Nel lodo arbitrale è stata ritenuta sussistente la giusta causa del recesso della società, in quanto l’altra socia sin dalla costituzione della società, avvenuta nel 2002, non si era mai occupata della gestione societaria, ma si era limitata esclusivamente ad intrattenere rapporti con la banca, ciò in violazione dell’art. 2257 c.c.. Invero quest’ultima disposizione prevede che «salvo diversa pattuizione, l’amministrazione della società spetta a ciascuno dei soci disgiuntamente dagli altri». Del resto, l’art. 2293 c.c. stabilisce che «la società in nome collettivo è regolata dalle norme di questo capo e, in quanto queste non dispongano, dalle norme del capo precedente»
La Corte d’Appello, in sede di impugnazione avverso la decisione degli arbitri, escludeva la violazione da parte degli stessi del principio di cui all’art. 1375 c.c. Secondo la Corte territoriale da tale norma non poteva farsi discendere un obbligo del socio di sollecitare l’altro socio, inadempiente, prima di esercitare la sua facoltà di recesso per giusta causa, né la tolleranza di una situazione di fatto, anche per un tempo rilevante, comportava una preclusione legale al riguardo.
Avverso siffatta decisione veniva proposto ricorso alla Corte di vertice, per violazione degli artt. 1175 e 1375 c.c.
Decisione degli ermellini
I supremi giudici, hanno confermato la decisione della Corte di Appello in quanto il recesso per giusta causa dalla società di persone era stato esercitato legittimamente.
Tolleranza nell’inadempimento nel recesso per giusta causa dalla società di persone
Invero la Corte ha affermato che, in tema di estinzione dell’obbligazione, al di fuori dei casi in cui gravi sul creditore l’onere di rendere una dichiarazione volta a far salvo il suo diritto di credito, il silenzio o l’inerzia non possono essere interpretati quale manifestazione tacita della volontà di rinunciare al diritto di credito, volontà che non può, pertanto, formare oggetto di presunzioni .
Principio di correttezza e buona fede
D’altro canto il principio di correttezza e buona fede – il quale, secondo la Relazione ministeriale al codice civile, «richiama nella sfera del creditore la considerazione dell’interesse del debitore e nella sfera del debitore il giusto riguardo all’interesse del creditore» – deve essere inteso in senso oggettivo in quanto enuncia un dovere di solidarietà, fondato sull’art. 2 della Costituzione, che, operando come un criterio di reciprocità, esplica la sua rilevanza nell’imporre a ciascuna delle parti del rapporto obbligatorio, il dovere di agire in modo da preservare gli interessi dell’altra, a prescindere dall’esistenza di specifici obblighi contrattuali o di quanto espressamente stabilito da singole norme di legge, sicché dalla violazione di tale regola di comportamento può discendere, anche di per sé, un danno risarcibile.
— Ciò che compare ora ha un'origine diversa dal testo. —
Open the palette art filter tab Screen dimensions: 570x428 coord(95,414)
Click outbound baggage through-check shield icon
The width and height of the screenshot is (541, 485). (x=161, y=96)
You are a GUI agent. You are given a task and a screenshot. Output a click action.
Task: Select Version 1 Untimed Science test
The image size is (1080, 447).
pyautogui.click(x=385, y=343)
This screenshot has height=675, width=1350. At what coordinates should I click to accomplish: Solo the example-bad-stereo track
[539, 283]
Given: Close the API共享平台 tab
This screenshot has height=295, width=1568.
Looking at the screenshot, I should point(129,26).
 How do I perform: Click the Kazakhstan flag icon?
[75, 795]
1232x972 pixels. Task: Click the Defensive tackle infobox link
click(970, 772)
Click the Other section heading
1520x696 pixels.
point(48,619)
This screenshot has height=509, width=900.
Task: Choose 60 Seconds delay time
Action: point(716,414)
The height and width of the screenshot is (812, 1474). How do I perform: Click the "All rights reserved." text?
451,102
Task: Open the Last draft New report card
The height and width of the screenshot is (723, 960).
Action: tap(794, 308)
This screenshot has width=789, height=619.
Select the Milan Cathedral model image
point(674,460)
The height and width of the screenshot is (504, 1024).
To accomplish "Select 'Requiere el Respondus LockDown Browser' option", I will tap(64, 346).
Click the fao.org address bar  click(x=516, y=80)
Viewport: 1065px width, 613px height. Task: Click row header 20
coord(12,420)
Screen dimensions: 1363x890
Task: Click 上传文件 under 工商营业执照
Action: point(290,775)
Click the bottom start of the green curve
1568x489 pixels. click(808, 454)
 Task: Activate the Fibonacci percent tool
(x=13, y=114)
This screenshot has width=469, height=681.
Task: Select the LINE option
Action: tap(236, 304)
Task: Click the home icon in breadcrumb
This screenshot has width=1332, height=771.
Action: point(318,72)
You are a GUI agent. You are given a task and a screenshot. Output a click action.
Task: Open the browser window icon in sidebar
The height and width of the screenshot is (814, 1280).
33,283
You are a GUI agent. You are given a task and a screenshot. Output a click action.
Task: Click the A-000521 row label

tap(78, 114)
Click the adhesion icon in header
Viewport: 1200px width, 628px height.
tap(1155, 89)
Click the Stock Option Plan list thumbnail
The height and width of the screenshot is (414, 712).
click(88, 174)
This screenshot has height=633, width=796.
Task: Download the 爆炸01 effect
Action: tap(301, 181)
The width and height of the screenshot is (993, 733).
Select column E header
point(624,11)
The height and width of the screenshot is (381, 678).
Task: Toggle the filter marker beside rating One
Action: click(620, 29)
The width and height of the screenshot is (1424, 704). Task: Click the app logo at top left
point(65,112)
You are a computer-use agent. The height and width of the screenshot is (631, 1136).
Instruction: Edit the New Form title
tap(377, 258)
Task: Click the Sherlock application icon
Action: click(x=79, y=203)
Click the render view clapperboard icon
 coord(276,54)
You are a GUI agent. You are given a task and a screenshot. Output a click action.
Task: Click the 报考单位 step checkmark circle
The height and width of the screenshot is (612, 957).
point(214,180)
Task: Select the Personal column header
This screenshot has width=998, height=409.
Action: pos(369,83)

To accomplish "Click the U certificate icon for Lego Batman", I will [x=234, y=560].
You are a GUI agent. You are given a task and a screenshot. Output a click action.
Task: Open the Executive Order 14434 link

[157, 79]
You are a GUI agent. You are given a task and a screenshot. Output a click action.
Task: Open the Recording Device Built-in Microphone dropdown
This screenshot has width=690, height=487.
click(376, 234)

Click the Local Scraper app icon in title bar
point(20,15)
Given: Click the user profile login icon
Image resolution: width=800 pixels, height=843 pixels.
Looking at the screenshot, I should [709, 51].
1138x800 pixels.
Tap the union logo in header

L’impegno imposto dall’obbligo di buona fede oggettiva o correttezza va, quindi, correlato alle condizioni del caso concreto, alla natura del rapporto, alla qualità dei soggetti coinvolti, dovendo valutarsi alla stregua della causa concreta del contratto.
Legittimità del recesso per giusta causa dalla società di persone
Nel caso di specie gli ermellini hanno ritenuto che la Corte d’appello abbia ritenuto il principio di correttezza e di buona fede avendo tenuto conto della situazione di fatto, il tempo intercorso tra la costituzione della società ed il recesso, nonché le attività svolte rispettivamente dalle due socie. Rispettando il principio di diritto per il quale: la legittimità dell’esercizio del diritto di recesso deve essere, cioè, valutata nel complessivo contesto dei rapporti intercorrenti tra le parti, al fine di accertare se tale recesso sia stato o meno esercitato secondo modalità e tempi che non rispondono ad un interesse del titolare meritevole di tutela, ma soltanto allo scopo di arrecare danno all’altra parte.
Pertanto i giudici supremi hanno ritenuto che il recesso per giusta causa dalla società di persone sia stato esercitato in modo del tutto legittimo.